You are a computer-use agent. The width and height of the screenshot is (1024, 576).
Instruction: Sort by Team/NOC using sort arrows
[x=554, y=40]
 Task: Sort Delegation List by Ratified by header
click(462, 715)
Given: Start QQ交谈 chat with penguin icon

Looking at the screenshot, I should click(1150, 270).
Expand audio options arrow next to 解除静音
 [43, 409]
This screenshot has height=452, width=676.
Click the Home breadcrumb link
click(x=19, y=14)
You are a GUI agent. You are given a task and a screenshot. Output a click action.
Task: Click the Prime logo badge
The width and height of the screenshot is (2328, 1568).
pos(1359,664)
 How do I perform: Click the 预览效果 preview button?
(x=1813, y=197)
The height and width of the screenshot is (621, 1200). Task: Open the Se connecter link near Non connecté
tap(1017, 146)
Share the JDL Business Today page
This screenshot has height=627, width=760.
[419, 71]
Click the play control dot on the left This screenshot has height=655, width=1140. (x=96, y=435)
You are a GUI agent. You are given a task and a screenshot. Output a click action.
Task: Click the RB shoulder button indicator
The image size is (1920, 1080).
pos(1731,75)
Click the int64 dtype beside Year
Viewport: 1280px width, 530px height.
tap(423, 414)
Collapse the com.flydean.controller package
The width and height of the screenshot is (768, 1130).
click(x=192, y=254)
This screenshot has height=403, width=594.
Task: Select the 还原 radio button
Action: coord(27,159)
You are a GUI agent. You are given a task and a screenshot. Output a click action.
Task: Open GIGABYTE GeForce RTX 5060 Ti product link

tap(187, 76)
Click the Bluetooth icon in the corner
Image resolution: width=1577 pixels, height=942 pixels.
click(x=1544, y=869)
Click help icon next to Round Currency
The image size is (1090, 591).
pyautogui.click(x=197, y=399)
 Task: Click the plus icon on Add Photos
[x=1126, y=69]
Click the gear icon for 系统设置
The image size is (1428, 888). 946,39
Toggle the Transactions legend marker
· · · ·
The lines to extract from the data above begin with the line containing "Instruction: Sort by" and end with the line containing "This screenshot has height=452, width=676.". Extract them exactly, including both.

Instruction: Sort by Team/NOC using sort arrows
[x=554, y=40]
 Task: Sort Delegation List by Ratified by header
click(462, 715)
Given: Start QQ交谈 chat with penguin icon

Looking at the screenshot, I should click(1150, 270).
Expand audio options arrow next to 解除静音
 [43, 409]
This screenshot has height=452, width=676.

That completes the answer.